Quindi si sappia e lo abbiamo sempre detto: l’arte è politica. Se ne è discusso, anche spaccando la comunità dei teatranti, a proposito del monologo di Favino su Bernard-Marie Koltès. E quell’evento pose il tema per certi versi anche cruciale della protezione che comunque i medium offrono all’arte, e alla mediazione fra medium, politica e arte. Non è un caso che moltissime produzioni teatrali ormai incorporino sempre più spesso attori del piccolo schermo, perchè avvicinano un pubblico che diversamente è meno interessato al linguaggio spettacolare nelle sue evoluzioni più ardite. Non è nemmeno un caso che il linguaggio dello spettacolo dal vivo si sia andato assai banalizzando e impoverendo negli ultimi vent’anni, di pari passo con l’analfabetismo funzionale dilagante, rispetto alle esperienze grandiose e totalizzanti dei collettivi degli anni Settanta e Ottanta. Chissà che non si debba passare per un rigetto di tutto quello che sta accadendo, per una nuova presa di coscienza, lontano dai social (ora inimmaginabile) per tornare a forme di condivisione concreta, reale, presente.

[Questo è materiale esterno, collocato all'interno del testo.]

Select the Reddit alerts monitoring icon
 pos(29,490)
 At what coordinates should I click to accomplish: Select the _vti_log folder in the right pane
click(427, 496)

E’ proprio quello che questi Festival, questi interventi, hanno cercato di fare in questi anni. Ed è forse per questo che a loro modo infastidiscono. Meglio tutti chini, con la testa sullo smartphone, a non ad osservare e comprendere il mondo attorno, a non capirne le logiche profonde, le integrazioni possibili. Lo si è teorizzato al Festival del Pensiero Ribelle in questi giorni. Proprio per questo si sappia: cercheranno di distruggere tutto quello che si è costruito, con abilità scientifica. Per soppiantare questi esperimenti con allegre e “comode” feste della birra, magari con gruppi di musica celtica a contorno e qualche massaggio new age per chiudere in bellezza.
Forse è il caso di pensarci, di organizzare bene un pensiero comune e una struttura a nodi, di sostegno a quanto è stato fatto, superando gli egoismi, costruendo una rete importante, grande, che superi i campanili e faccia rete. E’ il momento.